* _Exercise requirements_
Reproduce the listing from the line with "Task: Open the" to the line with "click(x=1065, y=38)", substituting "Window" for "Viewport" and leaving everything else unchanged. Omit the pictures from your answer.

* _Task inputs_
★ ★ ★ ★ ★ ★ ★

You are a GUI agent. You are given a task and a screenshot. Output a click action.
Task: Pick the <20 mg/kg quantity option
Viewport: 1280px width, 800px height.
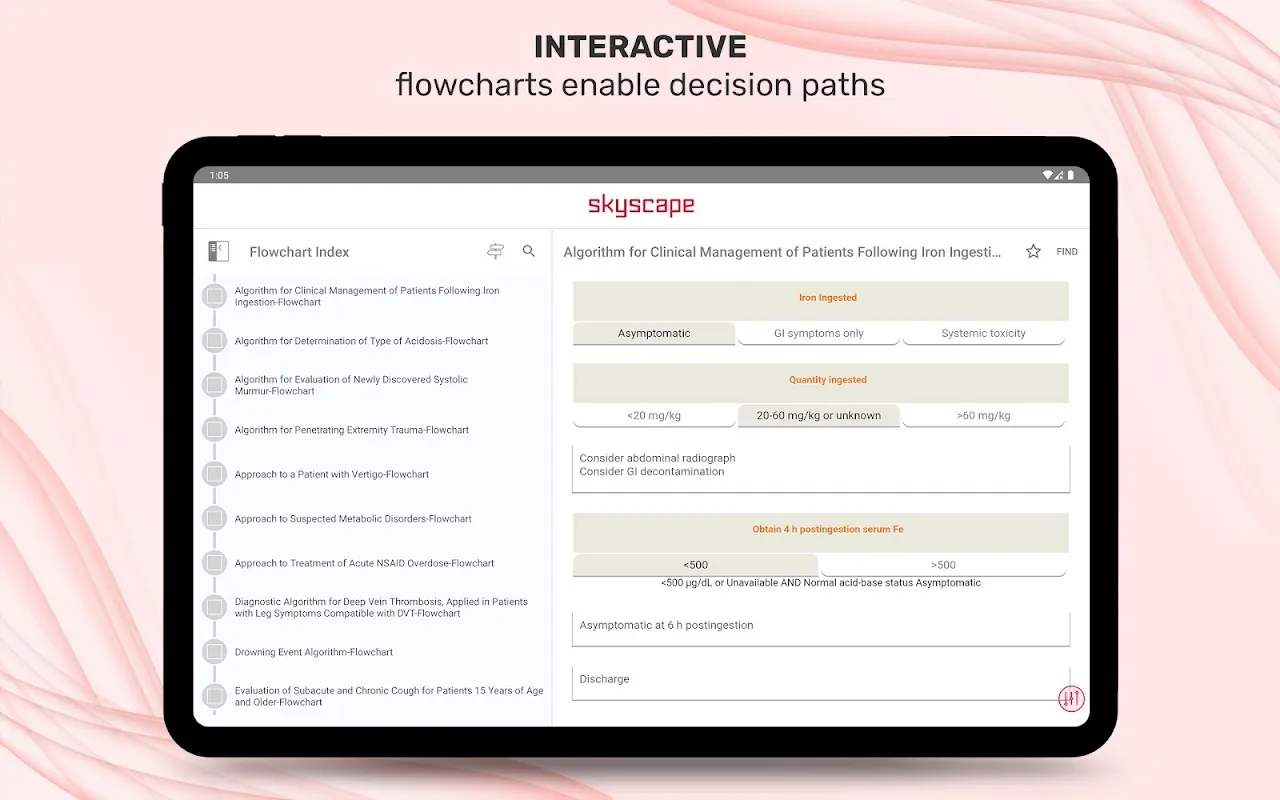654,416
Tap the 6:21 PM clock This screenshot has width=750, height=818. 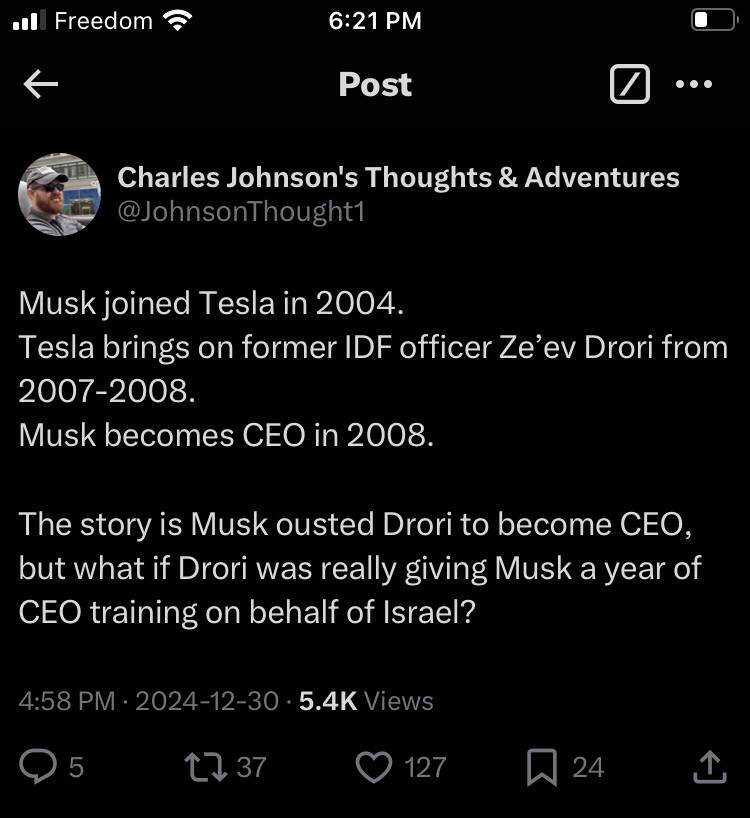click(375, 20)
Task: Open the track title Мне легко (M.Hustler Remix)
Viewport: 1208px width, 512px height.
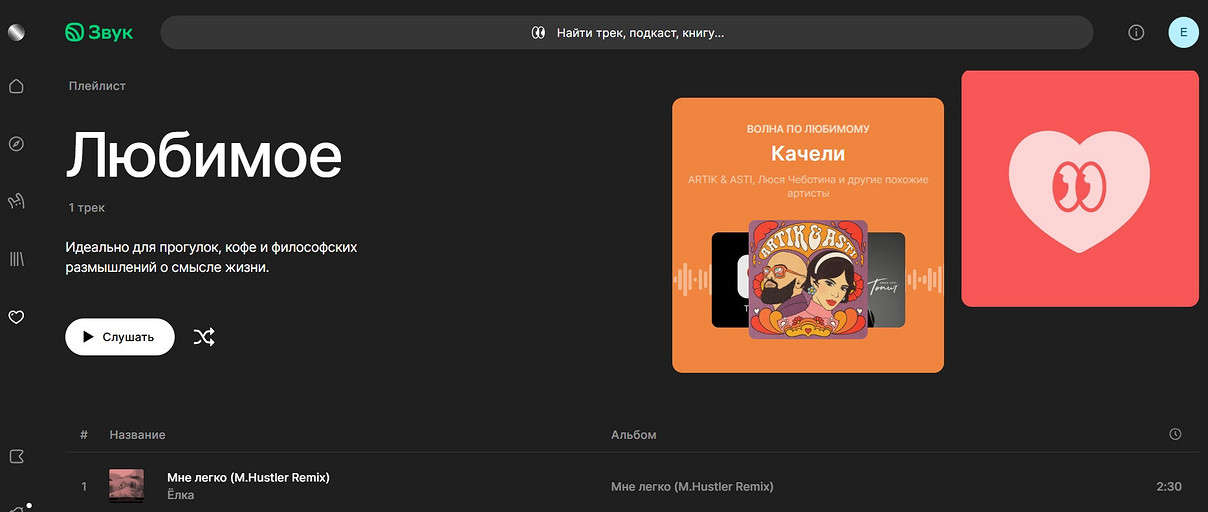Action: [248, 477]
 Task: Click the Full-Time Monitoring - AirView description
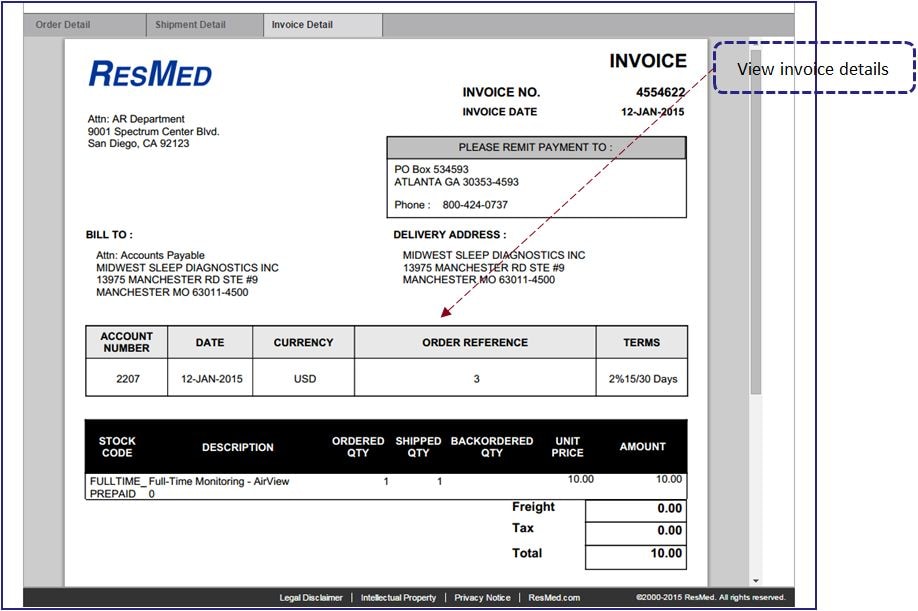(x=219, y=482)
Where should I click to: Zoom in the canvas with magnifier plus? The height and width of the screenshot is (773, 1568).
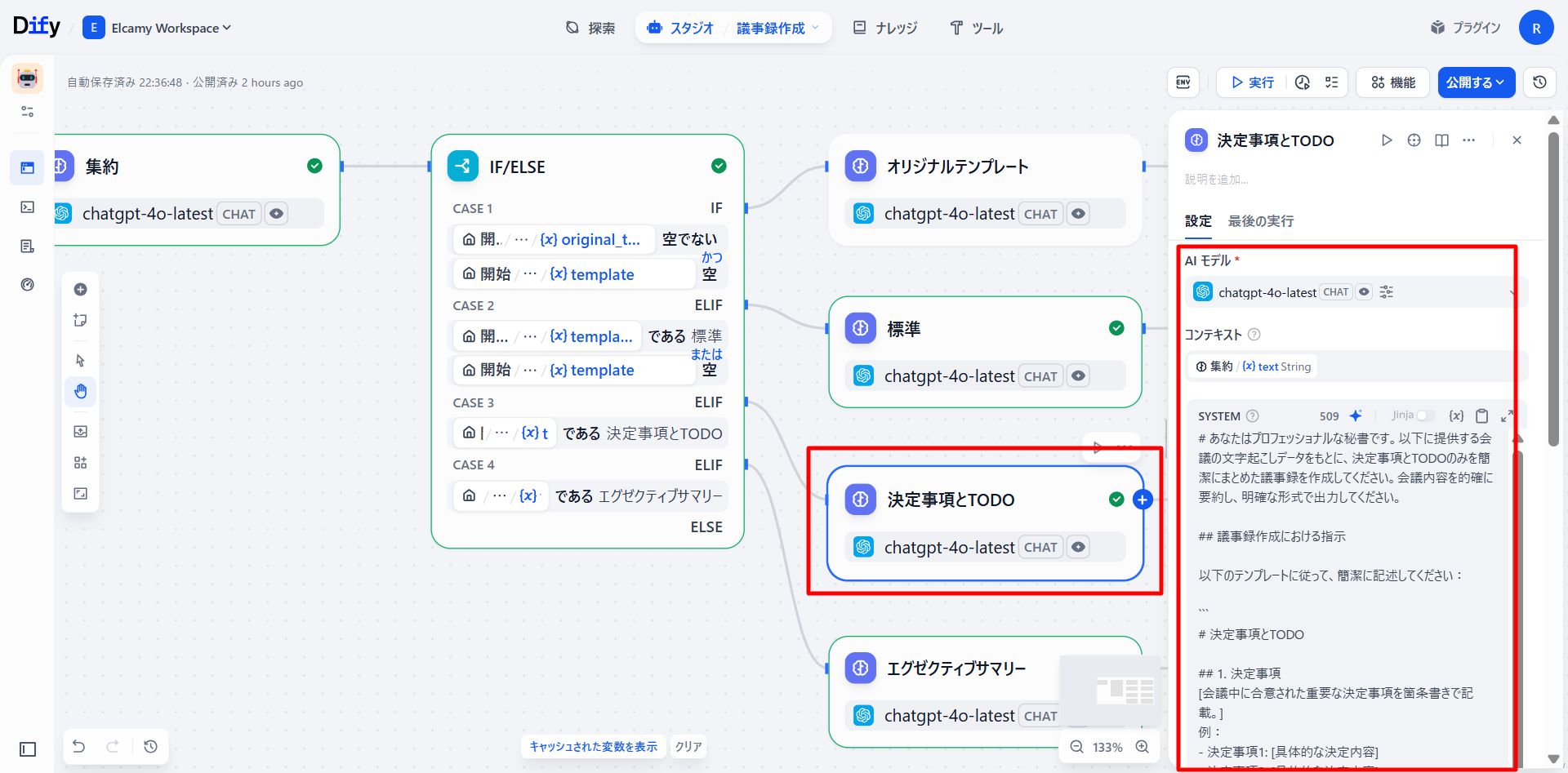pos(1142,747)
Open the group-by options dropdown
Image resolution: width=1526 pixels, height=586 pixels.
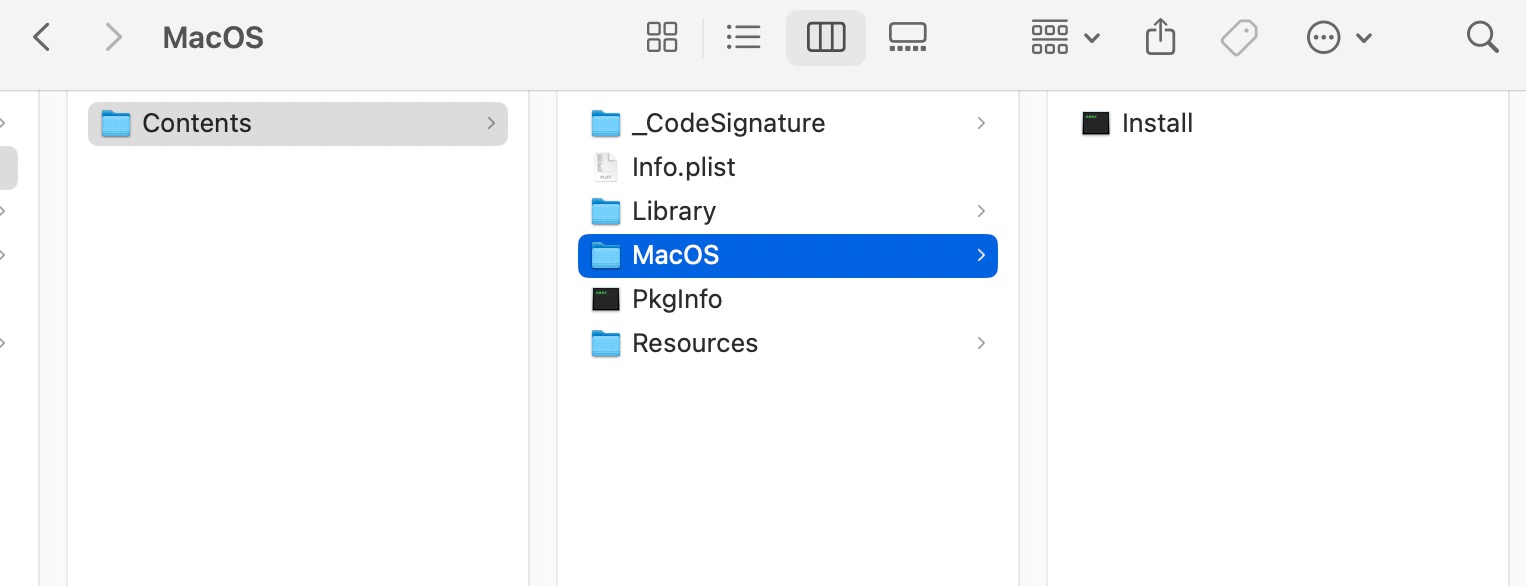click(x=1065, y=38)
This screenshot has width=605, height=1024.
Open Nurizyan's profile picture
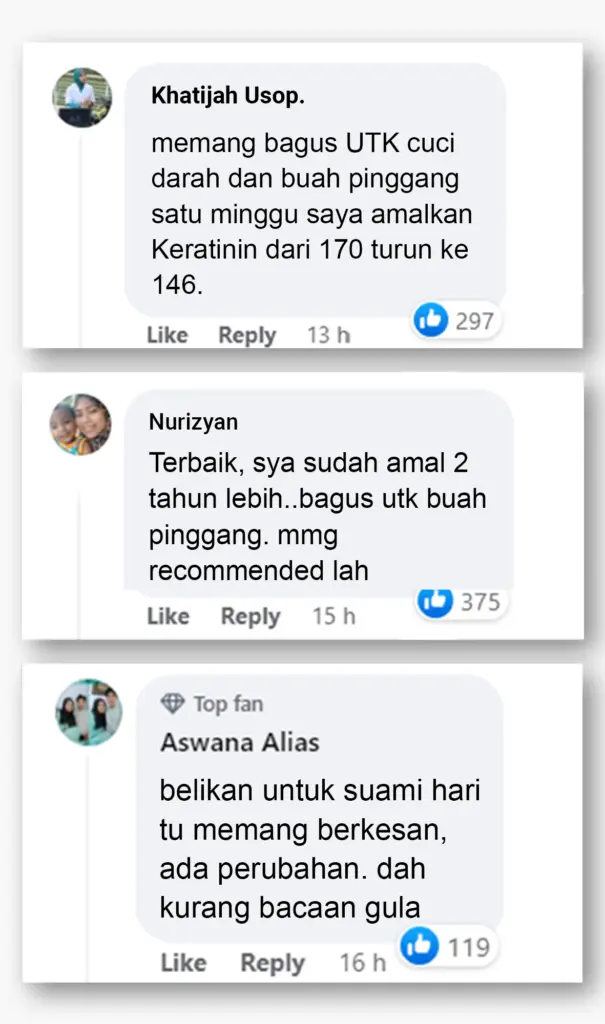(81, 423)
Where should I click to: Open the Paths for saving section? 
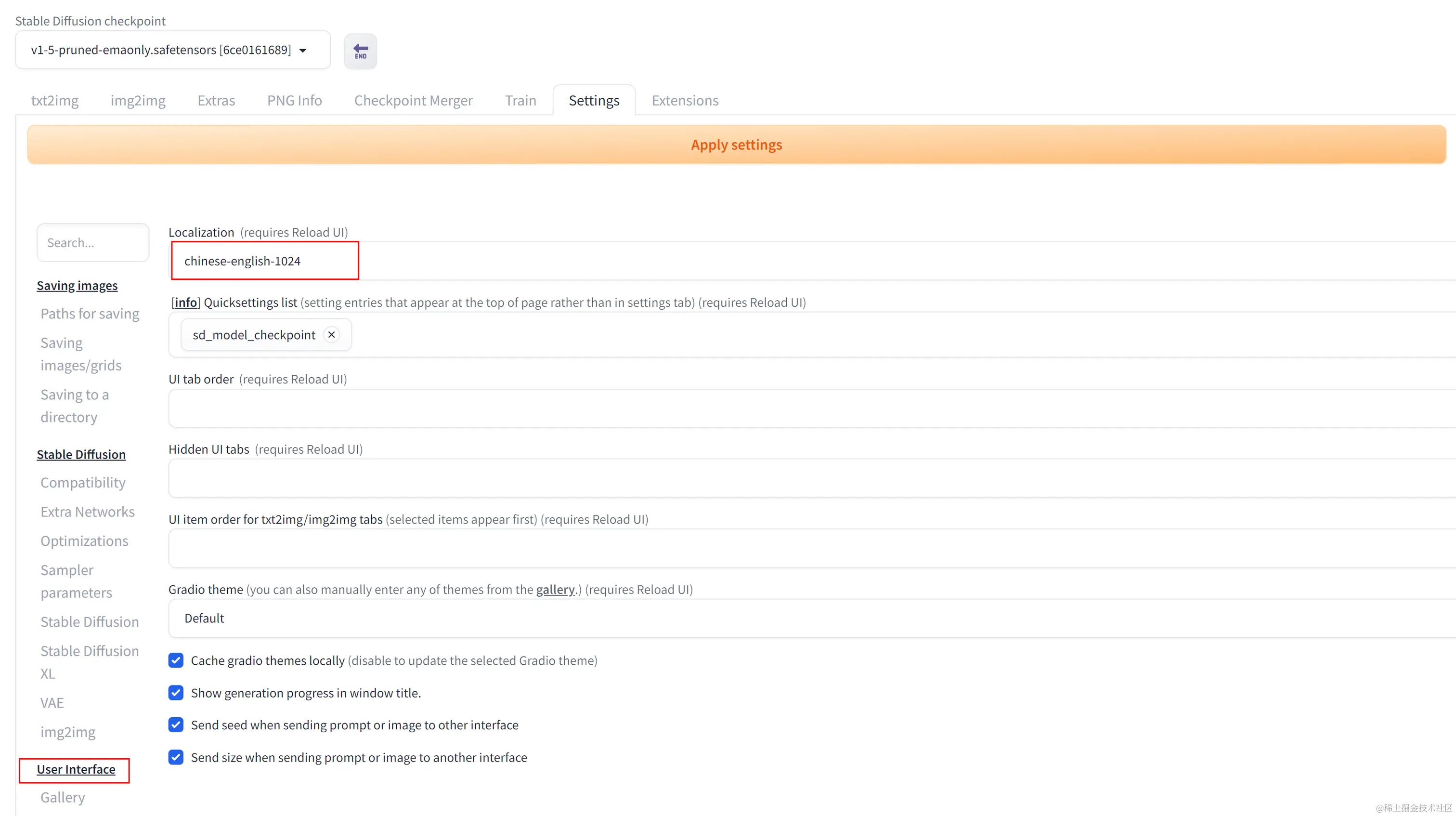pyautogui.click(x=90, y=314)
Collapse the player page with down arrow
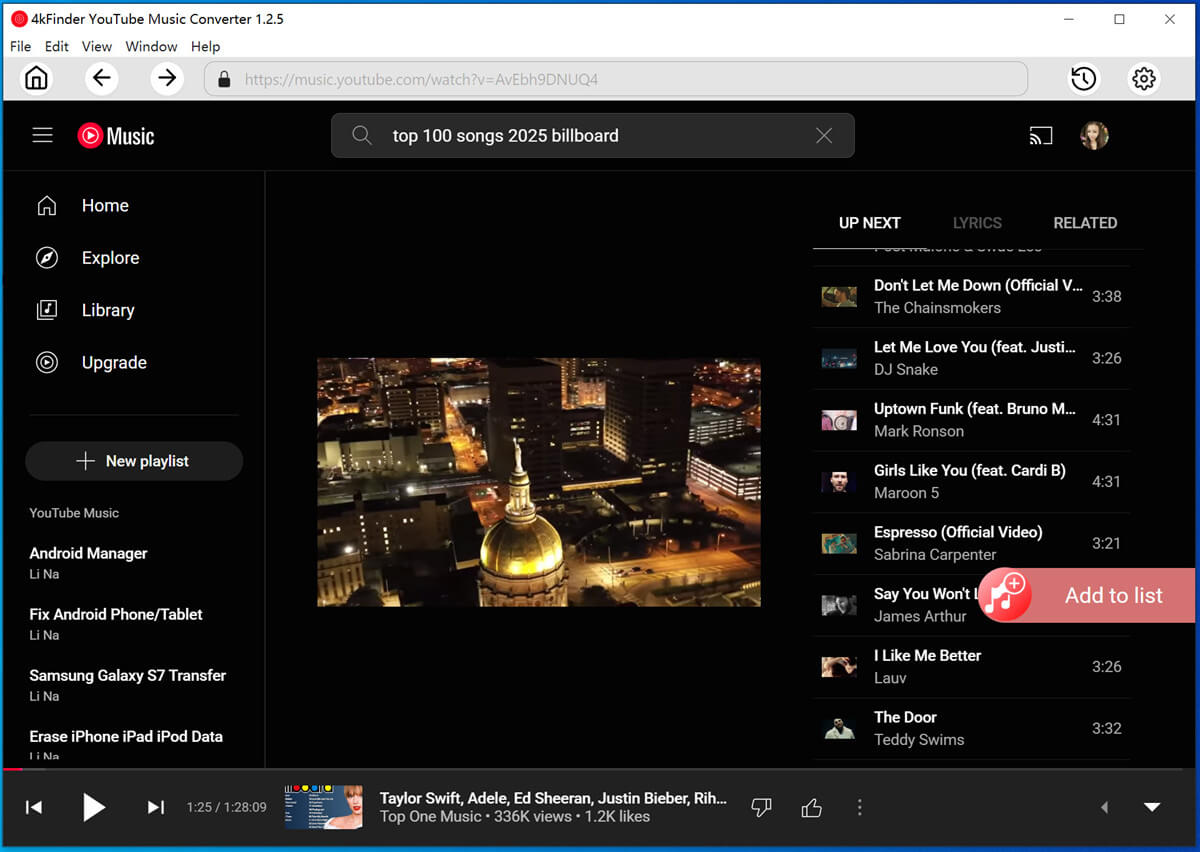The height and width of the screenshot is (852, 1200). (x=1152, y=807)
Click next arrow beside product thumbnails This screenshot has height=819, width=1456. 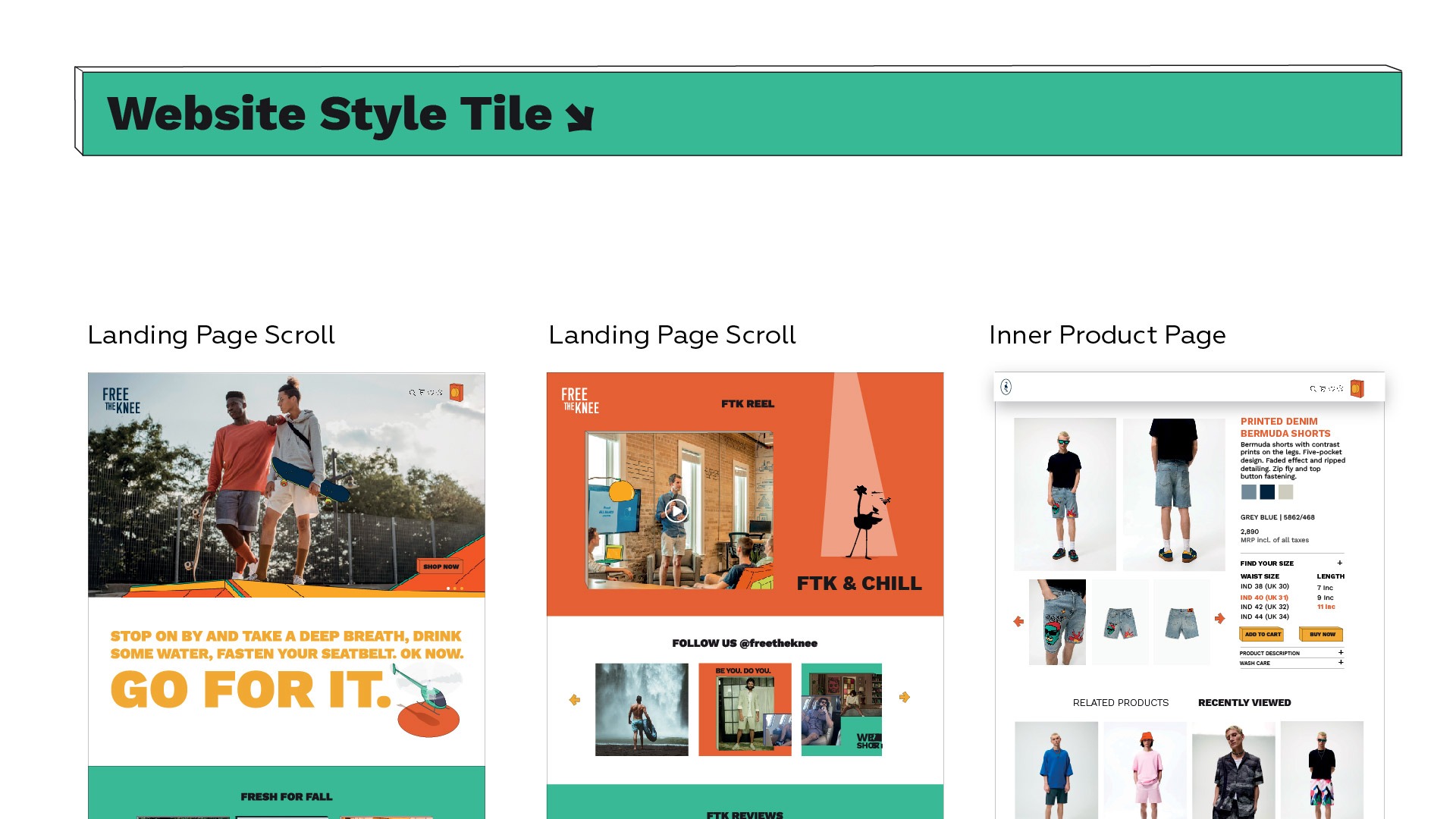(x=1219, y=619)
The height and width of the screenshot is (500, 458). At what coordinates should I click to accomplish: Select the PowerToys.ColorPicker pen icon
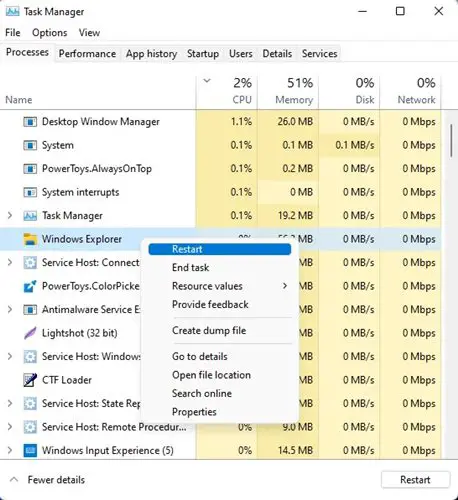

★ ★ ★ ★ ★ ★ ★

* _Task response_
Task: Open the track title Мне легко (M.Hustler Remix)
Window: 1208px width, 512px height.
Action: [248, 477]
 Task: Click the Full-Time Monitoring - AirView description
(x=219, y=482)
Where should I click to: Zoom in the canvas with magnifier plus? The height and width of the screenshot is (773, 1568).
pos(1142,747)
Open the group-by options dropdown
Image resolution: width=1526 pixels, height=586 pixels.
click(x=1065, y=38)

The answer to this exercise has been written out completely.